*INSTRUCTIONS FOR THE TASK*
Rewrite the rows from the line containing "1366x739 pixels. Task: Expand" through the line containing "pos(475,101)", replacing "screenshot" with "capture" and leaving everything else unchanged.

--- start of DATA PROVIDED ---

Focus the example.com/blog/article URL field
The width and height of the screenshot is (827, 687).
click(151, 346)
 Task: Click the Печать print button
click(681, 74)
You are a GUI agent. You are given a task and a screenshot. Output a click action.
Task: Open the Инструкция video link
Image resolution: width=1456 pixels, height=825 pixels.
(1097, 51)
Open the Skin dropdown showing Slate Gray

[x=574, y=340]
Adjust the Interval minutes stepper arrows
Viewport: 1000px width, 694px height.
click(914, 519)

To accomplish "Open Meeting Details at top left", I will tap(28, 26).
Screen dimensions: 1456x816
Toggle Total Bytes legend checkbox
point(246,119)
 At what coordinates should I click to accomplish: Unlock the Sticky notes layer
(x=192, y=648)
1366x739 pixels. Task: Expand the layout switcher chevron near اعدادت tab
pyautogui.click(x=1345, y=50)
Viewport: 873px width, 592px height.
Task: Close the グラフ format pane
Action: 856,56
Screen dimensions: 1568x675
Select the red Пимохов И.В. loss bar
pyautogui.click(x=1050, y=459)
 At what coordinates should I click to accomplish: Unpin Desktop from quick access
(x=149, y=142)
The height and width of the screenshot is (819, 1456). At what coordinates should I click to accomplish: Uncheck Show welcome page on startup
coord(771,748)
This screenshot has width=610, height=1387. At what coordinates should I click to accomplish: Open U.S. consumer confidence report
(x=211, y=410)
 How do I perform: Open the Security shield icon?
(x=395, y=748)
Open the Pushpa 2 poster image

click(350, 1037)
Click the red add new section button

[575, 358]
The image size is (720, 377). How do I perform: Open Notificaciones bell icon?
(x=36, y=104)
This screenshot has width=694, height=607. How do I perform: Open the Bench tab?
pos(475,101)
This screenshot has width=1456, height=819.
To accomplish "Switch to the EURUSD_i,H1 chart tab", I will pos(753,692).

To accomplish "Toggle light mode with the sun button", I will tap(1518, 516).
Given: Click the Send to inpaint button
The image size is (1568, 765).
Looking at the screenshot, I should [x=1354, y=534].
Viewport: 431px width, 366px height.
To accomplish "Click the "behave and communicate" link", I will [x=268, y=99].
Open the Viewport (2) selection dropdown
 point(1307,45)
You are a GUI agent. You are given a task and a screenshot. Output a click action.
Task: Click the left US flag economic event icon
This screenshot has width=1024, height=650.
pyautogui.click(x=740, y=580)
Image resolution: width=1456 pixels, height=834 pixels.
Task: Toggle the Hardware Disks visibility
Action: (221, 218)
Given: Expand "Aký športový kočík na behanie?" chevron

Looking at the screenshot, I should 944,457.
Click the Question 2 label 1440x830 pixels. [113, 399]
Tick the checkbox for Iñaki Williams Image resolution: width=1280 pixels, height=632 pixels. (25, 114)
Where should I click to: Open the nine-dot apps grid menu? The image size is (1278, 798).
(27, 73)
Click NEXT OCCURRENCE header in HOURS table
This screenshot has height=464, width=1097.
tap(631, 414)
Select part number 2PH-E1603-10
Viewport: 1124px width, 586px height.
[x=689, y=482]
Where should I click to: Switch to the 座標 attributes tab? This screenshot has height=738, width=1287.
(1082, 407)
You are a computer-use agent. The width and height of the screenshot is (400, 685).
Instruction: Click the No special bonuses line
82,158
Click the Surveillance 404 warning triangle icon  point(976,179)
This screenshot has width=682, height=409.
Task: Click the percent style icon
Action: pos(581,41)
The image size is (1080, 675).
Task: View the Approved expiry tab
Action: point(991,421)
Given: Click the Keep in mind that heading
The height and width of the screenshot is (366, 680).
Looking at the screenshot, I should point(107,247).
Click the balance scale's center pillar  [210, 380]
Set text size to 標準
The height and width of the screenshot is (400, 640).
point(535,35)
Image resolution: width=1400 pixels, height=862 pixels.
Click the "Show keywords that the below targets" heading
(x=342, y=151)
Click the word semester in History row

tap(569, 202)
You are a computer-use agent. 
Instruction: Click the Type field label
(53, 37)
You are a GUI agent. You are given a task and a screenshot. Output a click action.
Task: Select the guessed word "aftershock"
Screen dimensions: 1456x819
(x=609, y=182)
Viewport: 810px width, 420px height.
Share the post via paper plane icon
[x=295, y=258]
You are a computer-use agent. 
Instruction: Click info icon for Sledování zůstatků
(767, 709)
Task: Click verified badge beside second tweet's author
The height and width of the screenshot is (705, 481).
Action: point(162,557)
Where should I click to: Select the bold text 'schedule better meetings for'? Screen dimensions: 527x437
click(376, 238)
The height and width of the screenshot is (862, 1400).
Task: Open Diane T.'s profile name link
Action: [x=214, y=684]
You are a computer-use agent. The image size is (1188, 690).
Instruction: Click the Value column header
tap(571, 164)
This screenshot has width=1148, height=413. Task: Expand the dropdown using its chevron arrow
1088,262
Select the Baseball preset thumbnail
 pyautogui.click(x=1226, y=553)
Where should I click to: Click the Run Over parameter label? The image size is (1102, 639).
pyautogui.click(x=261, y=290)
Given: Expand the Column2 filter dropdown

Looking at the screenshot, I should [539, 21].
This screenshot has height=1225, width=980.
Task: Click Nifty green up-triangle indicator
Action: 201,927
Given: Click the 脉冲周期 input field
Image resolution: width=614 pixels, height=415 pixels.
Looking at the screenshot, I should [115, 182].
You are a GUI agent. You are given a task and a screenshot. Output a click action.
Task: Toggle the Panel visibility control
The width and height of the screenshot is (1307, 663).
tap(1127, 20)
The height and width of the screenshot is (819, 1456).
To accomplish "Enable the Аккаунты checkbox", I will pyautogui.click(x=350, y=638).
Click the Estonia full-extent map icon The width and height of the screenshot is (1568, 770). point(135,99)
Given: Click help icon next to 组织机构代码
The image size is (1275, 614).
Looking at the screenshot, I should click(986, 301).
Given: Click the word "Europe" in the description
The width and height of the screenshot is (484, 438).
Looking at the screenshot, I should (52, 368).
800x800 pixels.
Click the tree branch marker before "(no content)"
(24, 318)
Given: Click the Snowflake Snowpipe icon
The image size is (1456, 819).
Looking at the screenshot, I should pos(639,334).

--- end of DATA PROVIDED ---

*RESPONSE*
1366x739 pixels. Task: Expand the layout switcher chevron near اعدادت tab
pyautogui.click(x=1345, y=50)
Viewport: 873px width, 592px height.
Task: Close the グラフ format pane
Action: 856,56
Screen dimensions: 1568x675
Select the red Пимохов И.В. loss bar
pyautogui.click(x=1050, y=459)
 At what coordinates should I click to accomplish: Unpin Desktop from quick access
(x=149, y=142)
The height and width of the capture is (819, 1456). At what coordinates should I click to accomplish: Uncheck Show welcome page on startup
coord(771,748)
This capture has width=610, height=1387. At what coordinates should I click to accomplish: Open U.S. consumer confidence report
(x=211, y=410)
 How do I perform: Open the Security shield icon?
(x=395, y=748)
Open the Pushpa 2 poster image

click(350, 1037)
Click the red add new section button

[575, 358]
The image size is (720, 377). How do I perform: Open Notificaciones bell icon?
(x=36, y=104)
This capture has width=694, height=607. How do I perform: Open the Bench tab?
pos(475,101)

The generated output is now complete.